Compassion

    Way back when I was in high school there was a girl in my physics class named Annette. She was a frumpy, large girl who wore old-fashioned dresses and glasses that were once in fashion in the fifties. She smoked all of us scholastically and was very quiet and unassuming. She was not a popular girl but wasn’t openly despised, either. She just sort of faded into the woodwork and escaped notice altogether.
    She was a “good” girl, not doing drugs, drinking, smoking, or going to wild parties, while I was a “bad” boy, heavily into drugs and skipping a lot of school.  The one thing we had in common was neither one of us were making it on the social scene.
    In class, Annette would always sit quietly by herself, not taking part in the conversation  around her before class started. She just sat there, perfectly composed and dignified. There was nothing about her demeanor that suggested hurt or pain, nothing to suggest that she needed someone to talk to, yet there was something about her that made me want to sit next to her and engage her in conversation. I would try to make her laugh, to make her feel comfortable, bring her out of her shell.
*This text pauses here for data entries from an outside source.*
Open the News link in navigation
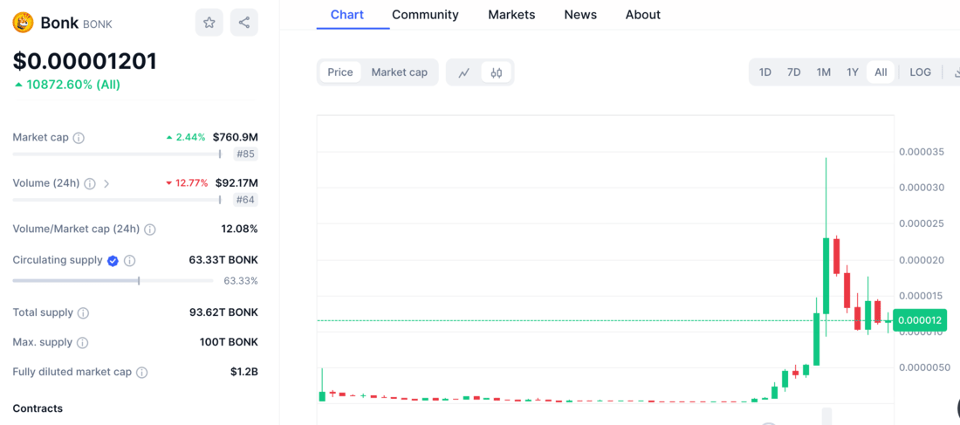 pyautogui.click(x=580, y=15)
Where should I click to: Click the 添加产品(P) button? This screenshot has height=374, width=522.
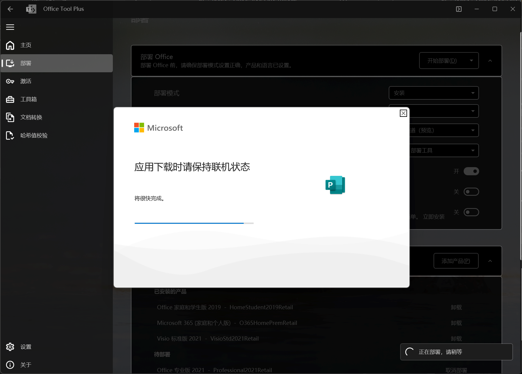point(456,261)
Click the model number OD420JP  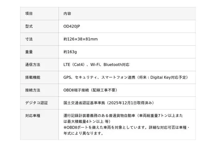(x=73, y=26)
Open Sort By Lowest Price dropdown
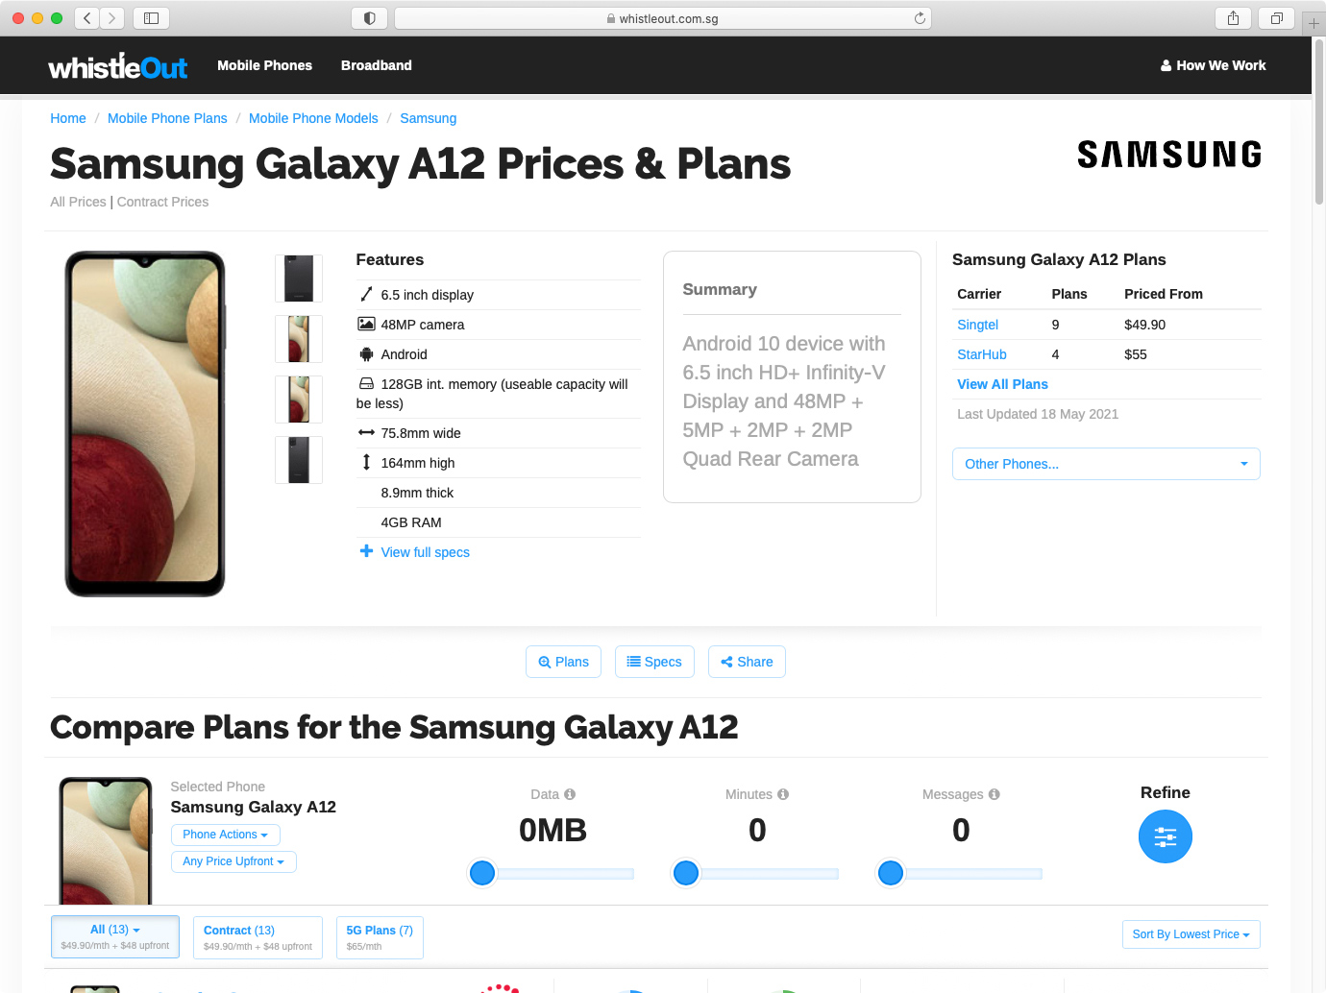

    One day she asked me why I did drugs, and I parroted something about opening the doors of perception or some meaningless thing I had heard or read as empty justification. She wasn’t satisfied with my answer, and uncharacteristically hammered home her points  in a single-mindedly determined manner. She was not angry or intent on making a moral issue out of it,  she was just genuinely concerned for me. It was the first time I had ever seen her lose her usual reserve.
    I never asked her out. I kept going my own way, used drugs, and continued to feel good making her smile.
    Graduation day. I was on my way to college on a free ride by some miracle. I would throw it away within the year, but that’s another story.
    I’m talking with my mom and my grandparents after the ceremony when Annette quickly walks up to me. She is filled with emotion, her eyes are glistening, her face red. She kisses me on the cheek and runs away embarrassed. I never see her again.
    I’m stunned. My mother, pleased and surprised, wants to know she is. I mumble “just a girl in my physics class.” … just a girl…
    Today she is probably a CEO or  something, or at least I fervently hope so, while I languish in this factory, and will forever marvel at how I touched her life, and she mine, without my ever having realized it.